# Thread: Application - Airplane and Wind

1. ## Application - Airplane and Wind

the course and ground speed of a plare are 70 degree and 400 miles per hour respectively. There is a 60 mph wind blowing from the south. find the approximate direction and air speed of the plane.

This is how I learned how to solve it with vectors:

$\displaystyle v_1 = 400 \langle \cos {70}, \sin {70} \rangle$
$\displaystyle v_1 = \langle 253.33, 309.56 \rangle$

Would the vector for the wind be:

$\displaystyle v_2 = 60 \langle \cos {270}, \sin {270} \rangle$ ?

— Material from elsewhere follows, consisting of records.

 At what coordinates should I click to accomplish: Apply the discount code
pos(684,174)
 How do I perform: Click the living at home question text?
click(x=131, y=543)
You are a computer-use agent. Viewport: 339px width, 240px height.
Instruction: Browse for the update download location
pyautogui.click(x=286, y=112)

I'm confused on the part of the question that says the wind is blowing from the south. Help?

Then you would just add the two vectors and find the resultant for the speed of the airplane right? How would you find the direction of the airplane?

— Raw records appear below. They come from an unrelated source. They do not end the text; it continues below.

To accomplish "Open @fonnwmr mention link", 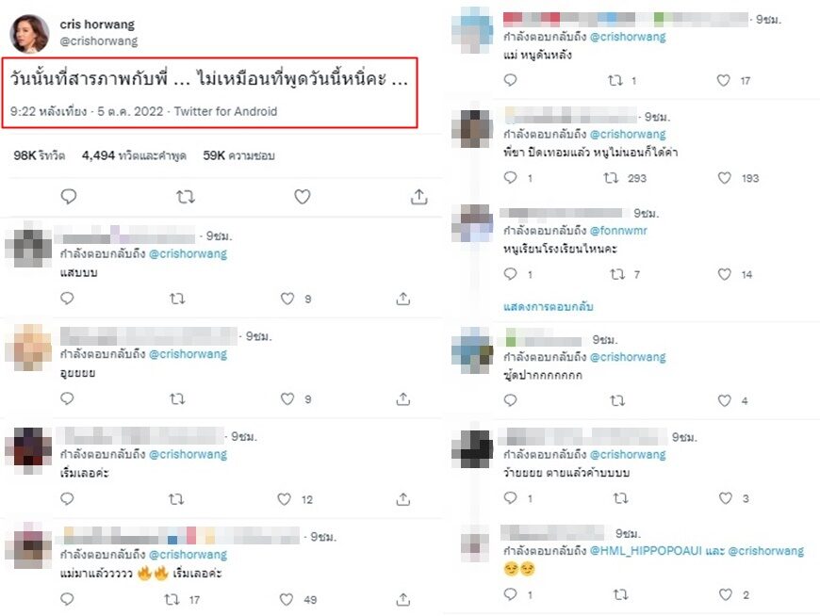I will [x=618, y=231].
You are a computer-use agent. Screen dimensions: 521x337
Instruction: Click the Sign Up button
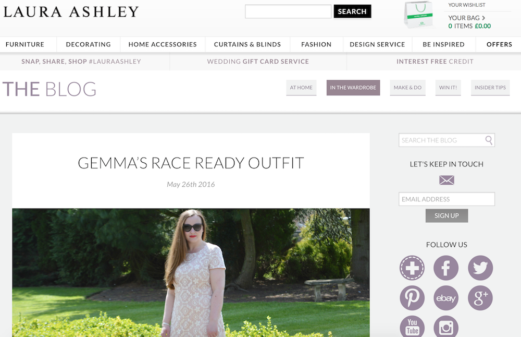point(446,215)
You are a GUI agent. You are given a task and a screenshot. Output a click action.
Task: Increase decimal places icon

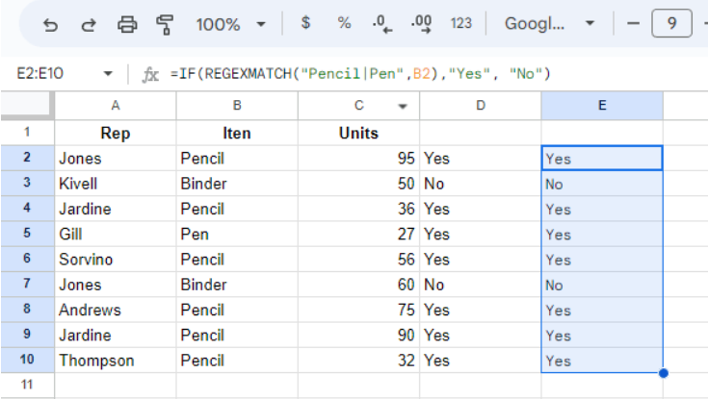(x=421, y=23)
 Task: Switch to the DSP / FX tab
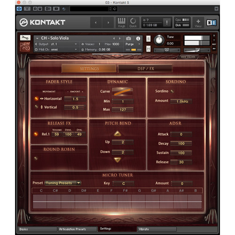coord(146,69)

2. Originally Posted by chrozer
the course and ground speed of a plare are 70 degree and 400 miles per hour respectively. There is a 60 mph wind blowing from the south. find the approximate direction and air speed of the plane.

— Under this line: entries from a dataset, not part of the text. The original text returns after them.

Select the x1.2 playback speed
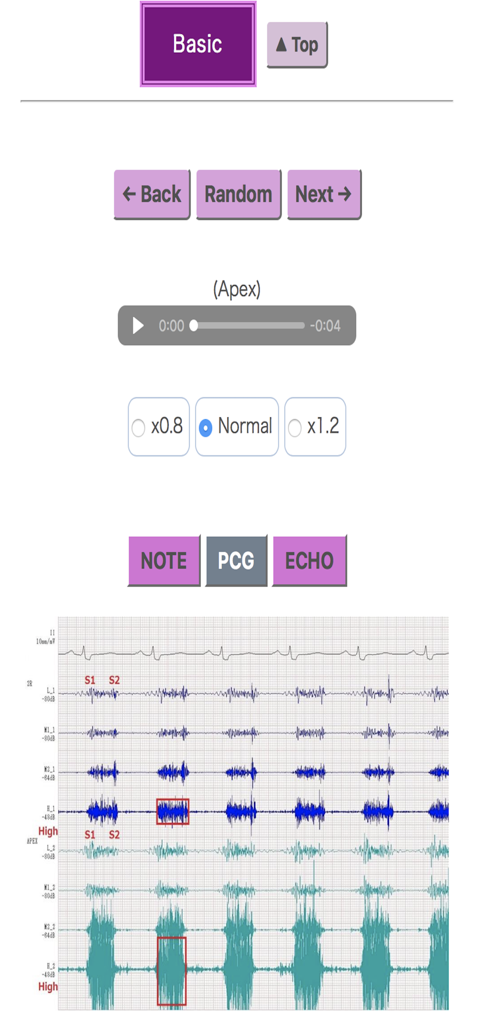Screen dimensions: 477x1033 click(315, 427)
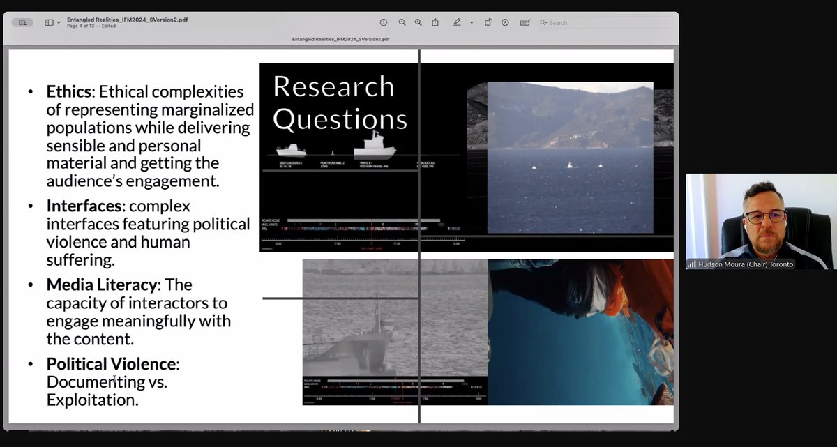Toggle the presentation mode control
The height and width of the screenshot is (447, 837).
tap(22, 22)
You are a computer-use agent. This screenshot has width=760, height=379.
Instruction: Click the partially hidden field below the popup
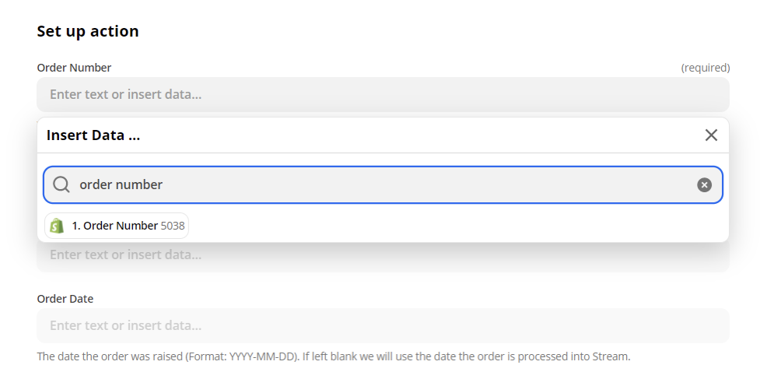click(x=383, y=256)
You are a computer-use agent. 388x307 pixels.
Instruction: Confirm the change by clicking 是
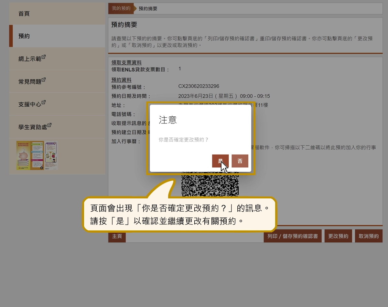click(x=221, y=161)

This is how I learned how to solve it with vectors:

$\displaystyle v_1 = 400 \langle \cos {70}, \sin {70} \rangle$
$\displaystyle v_1 = \langle 253.33, 309.56 \rangle$

Would the vector for the wind be:

$\displaystyle v_2 = 60 \langle \cos {270}, \sin {270} \rangle$ ?

I'm confused on the part of the question that says the wind is blowing from the south. Help?

Then you would just add the two vectors and find the resultant for the speed of the airplane right? How would you find the direction of the airplane?
assuming the author of the problem is using directions relative to the +x axis ... (and that is a HUGE assumption)

$\displaystyle A_x + W_x = G_x$

$\displaystyle A_x + 0 = 400\cos(70)$

$\displaystyle A_x = 400\cos(70)$

$\displaystyle A_y + W_y = G_y$

$\displaystyle A_y + 60 = 400\sin(70)$

$\displaystyle A_y = 400\sin(70) - 60$

$\displaystyle |A| = \sqrt{A_x^2 + A_y^2} \, \approx 344$ mph

direction, $\displaystyle \theta = \arctan\left(\frac{A_y}{A_x}\right) \approx 67^{\circ}$

3. Originally Posted by skeeter
assuming the author of the problem is using directions relative to the +x axis ... (and that is a HUGE assumption)

$\displaystyle A_x + W_x = G_x$

$\displaystyle A_x + 0 = 400\cos(70)$

$\displaystyle A_x = 400\cos(70)$

$\displaystyle A_y + W_y = G_y$

$\displaystyle A_y + 60 = 400\sin(70)$

$\displaystyle A_y = 400\sin(70) - 60$

$\displaystyle |A| = \sqrt{A_x^2 + A_y^2} \, \approx 344$ mph

direction, $\displaystyle \theta = \arctan\left(\frac{A_y}{A_x}\right) \approx 67^{\circ}$
Yeah I had to assume that as I had always been thought to do it like that. I see now. Thanks alot.